Brano fornito:
'''
Purtuttavia, quando il richiedente manifesta in modo chiaro ed inequivocabile, anche se implicitamente, la volontà di avvalersi di un determinato istituto e della relativa disciplina giuridica, non vi è dubbio che l’Ufficio sia tenuto a rispettare la volontà dell’istante, senza tener conto degli errori di forma o della errata qualificazione che il ricorrente possa aver dato dell’istituto.
Nel caso di specie si evince chiaramente che, al di là dell’errore di forma in cui l’odierna appellante è incappata, essa intendeva presentare accesso documentale di cui alla L. n. 241 del 1990, in quanto caratterizzato da un rapporto qualificato del richiedente con i documenti che si intendono conoscere, derivante proprio dalla titolarità in capo al soggetto richiedente di una posizione giuridica qualificata tutelata
dall'ordinamento;nello specifico si tratta del diritto di agire in giudizio per il risarcimento del danno parentale.
'''
Record forniti:
'''
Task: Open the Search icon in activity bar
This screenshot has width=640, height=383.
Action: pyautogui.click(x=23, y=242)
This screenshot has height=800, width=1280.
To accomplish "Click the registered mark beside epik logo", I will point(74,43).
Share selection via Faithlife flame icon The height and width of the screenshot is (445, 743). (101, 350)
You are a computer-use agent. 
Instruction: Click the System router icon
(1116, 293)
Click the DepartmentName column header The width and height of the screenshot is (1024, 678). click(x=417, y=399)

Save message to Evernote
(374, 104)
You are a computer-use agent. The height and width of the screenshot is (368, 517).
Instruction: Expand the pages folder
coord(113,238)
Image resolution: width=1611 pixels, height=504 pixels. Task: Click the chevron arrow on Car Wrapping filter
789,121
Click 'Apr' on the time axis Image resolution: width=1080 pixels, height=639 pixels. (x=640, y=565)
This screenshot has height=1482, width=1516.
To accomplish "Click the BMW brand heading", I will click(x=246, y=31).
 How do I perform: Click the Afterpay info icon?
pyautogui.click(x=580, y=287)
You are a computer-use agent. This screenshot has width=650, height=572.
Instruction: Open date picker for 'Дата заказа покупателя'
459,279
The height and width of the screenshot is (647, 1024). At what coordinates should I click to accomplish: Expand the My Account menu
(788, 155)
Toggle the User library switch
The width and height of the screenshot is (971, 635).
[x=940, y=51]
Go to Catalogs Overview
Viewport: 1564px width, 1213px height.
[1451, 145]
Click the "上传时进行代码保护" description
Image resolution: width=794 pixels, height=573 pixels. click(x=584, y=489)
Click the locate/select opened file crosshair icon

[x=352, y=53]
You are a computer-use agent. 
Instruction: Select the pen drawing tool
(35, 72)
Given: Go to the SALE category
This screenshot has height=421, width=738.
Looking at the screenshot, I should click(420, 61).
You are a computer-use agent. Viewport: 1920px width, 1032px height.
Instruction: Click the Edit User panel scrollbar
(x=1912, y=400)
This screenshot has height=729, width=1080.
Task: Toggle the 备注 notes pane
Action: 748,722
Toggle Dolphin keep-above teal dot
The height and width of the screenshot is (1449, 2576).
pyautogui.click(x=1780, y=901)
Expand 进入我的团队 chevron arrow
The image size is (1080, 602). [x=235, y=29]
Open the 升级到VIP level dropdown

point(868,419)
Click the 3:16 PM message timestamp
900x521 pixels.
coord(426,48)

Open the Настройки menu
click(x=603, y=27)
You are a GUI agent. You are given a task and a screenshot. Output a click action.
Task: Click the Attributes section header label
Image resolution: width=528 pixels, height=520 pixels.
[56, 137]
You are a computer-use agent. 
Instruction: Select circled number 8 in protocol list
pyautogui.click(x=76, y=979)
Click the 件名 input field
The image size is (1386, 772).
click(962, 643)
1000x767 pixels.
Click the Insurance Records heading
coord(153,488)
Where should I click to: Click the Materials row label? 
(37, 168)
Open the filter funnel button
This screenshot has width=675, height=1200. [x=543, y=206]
'''
Consegna:
Puoi ripetere parola per parola l'intero brano sull'accesso documentale? I record sono materiale a sé stante.

Soluzione:
Purtuttavia, quando il richiedente manifesta in modo chiaro ed inequivocabile, anche se implicitamente, la volontà di avvalersi di un determinato istituto e della relativa disciplina giuridica, non vi è dubbio che l’Ufficio sia tenuto a rispettare la volontà dell’istante, senza tener conto degli errori di forma o della errata qualificazione che il ricorrente possa aver dato dell’istituto.
Nel caso di specie si evince chiaramente che, al di là dell’errore di forma in cui l’odierna appellante è incappata, essa intendeva presentare accesso documentale di cui alla L. n. 241 del 1990, in quanto caratterizzato da un rapporto qualificato del richiedente con i documenti che si intendono conoscere, derivante proprio dalla titolarità in capo al soggetto richiedente di una posizione giuridica qualificata tutelata
dall'ordinamento;nello specifico si tratta del diritto di agire in giudizio per il risarcimento del danno parentale.